We’re continuing our discussions on the interesting proposals under the bipartisan senate bill on immigration reform, S.744, entitled the “Border Security, Economic Opportunity and Immigration Modernization Act”. Last time, we examined the legalization provisions of the bill. Now, we’ll discuss some new grounds for inadmissibility and changes in waivers of inadmissibility.
A criminal conviction could make an alien inadmissible or deportable under immigration laws. Generally, inadmissibility means that an alien is ineligible to receive a visa or cannot be admitted into the U.S. Deportability means that an alien who was previously admitted could be removed.
Under current immigration laws, crimes involving moral turpitude (CIMT), controlled substance violations and trafficking, prostitution, human trafficking and money laundering are some of the grounds for inadmissibility. Senate bill 744 proposes to add additional criminal grounds for inadmissibility such as a conviction for an offense where active participation in a criminal street gang is an element, convictions for 3 or more offenses related to driving under the influence (DUI) or driving while intoxicated (DWI), and convictions for domestic violence, stalking and child abuse. This does not mean though that these proposed offenses cannot be grounds for inadmissibility under current laws. They could be under the evolving interpretation of CIMT. However, Senate bill 744 explicitly makes these offenses grounds for inadmissibility under certain conditions.
For example, under the criminal street gang ground for inadmissibility, the alien must have (1) knowledge of the gang’s criminal activities and (2) he must have acted with intent (a) to promote these criminal activities or (b) to maintain or increase his position in the gang. For habitual drunk drivers, the DUI or DWI convictions must have occurred on separate dates. Under the proposed domestic violence, stalking and child abuse ground, the alien must have served at least 1 year imprisonment for the crime or have been convicted of more than one offense not arising out of a single scheme of criminal misconduct. A crime of domestic violence is one committed against, among others, (1) a current or former spouse, (2) a current or former cohabitant, (3) the other parent of a common child, or (4) a person similarly situated to a spouse under domestic or family violence laws.
Convictions are just one of many possible grounds for inadmissibility. Under current laws, unlawful presence in the U.S. and misrepresentations, including false claims to U.S. Citizenship (USC) are grounds for inadmissibility. Under certain conditions, certain grounds for inadmissibility may be waived. If waived, the alien would no longer be inadmissible and would qualify for a visa or admission. Senate bill 744 proposes to change waivers in a big way.
First, the bill allows false claimants to USC to obtain a waiver. This is significant because since 1996, these false claimants could not apply for a waiver and have no relief. It’s a surprising shift in policy that should give hope to many in the immigrant community.
Second, inadmissibility based on material misrepresentation committed while applying for a visa, admission or other immigration benefits is another long-standing policy. However, the bill would make this ground applicable only for misrepresentations committed within the last 3 years. This new limit is yet another way of easing the burdens of inadmissible aliens under the bill.

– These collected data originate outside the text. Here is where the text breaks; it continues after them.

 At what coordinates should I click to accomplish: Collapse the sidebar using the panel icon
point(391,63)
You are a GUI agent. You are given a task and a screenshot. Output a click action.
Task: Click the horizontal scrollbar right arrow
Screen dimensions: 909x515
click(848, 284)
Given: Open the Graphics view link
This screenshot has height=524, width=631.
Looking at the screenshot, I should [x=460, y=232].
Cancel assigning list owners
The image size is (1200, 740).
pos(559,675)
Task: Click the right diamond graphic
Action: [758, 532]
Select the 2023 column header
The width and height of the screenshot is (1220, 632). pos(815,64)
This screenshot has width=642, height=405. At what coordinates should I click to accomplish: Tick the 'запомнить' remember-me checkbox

Third, in applying for a waiver of inadmissibility, the alien must show hardship on his qualifying relatives. The bill changes the standard for hardship in waivers for unlawful presence. If we recall, since March 4, 2013, USCIS has allowed certain aliens inadmissible for unlawful presence to apply for provisional waivers before they depart for their visa interviews abroad. This provisional waiver rule was a significant procedural change but the bill proposes a more significant substantive change by lowering the hardship standard from extreme hardship to mere hardship. This change would pave the way for more waiver approvals in the future.
Fourth, while the bill lowers the hardship standard for waivers of unlawful presence, it maintains the extreme hardship standard for waivers of misrepresentations and extends this extreme hardship standard to waivers of false claims to USC. This nuanced approach recognizes the seriousness of misrepresentations compared with unlawful presence.
Fifth, the bill also makes changes on the qualifying relatives for waivers. Under current laws, an alien who is applying to waive his inadmissibility for unlawful presence may use his USC or lawful permanent resident (LPR) spouse or parents as qualifying relatives. This means that the alien must show extreme hardship only on these specific relatives. If you’ve noticed, USC or LPR children are not qualifying relatives. The same is true for waivers of misrepresentations. However, if an alien is applying to waive his inadmissibility based on criminal convictions, he may use his spouse, parents and children as qualifying relatives. The bill allows children to be qualifying relatives in waivers for unlawful presence and misrepresentations and thus aligns the standards for qualifying relatives for these three common waivers.
There are a lot exciting changes under Senate bill 744 but don’t celebrate yet because the bill could undergo major amendments. We’ll try to keep track of these developments as they unfold.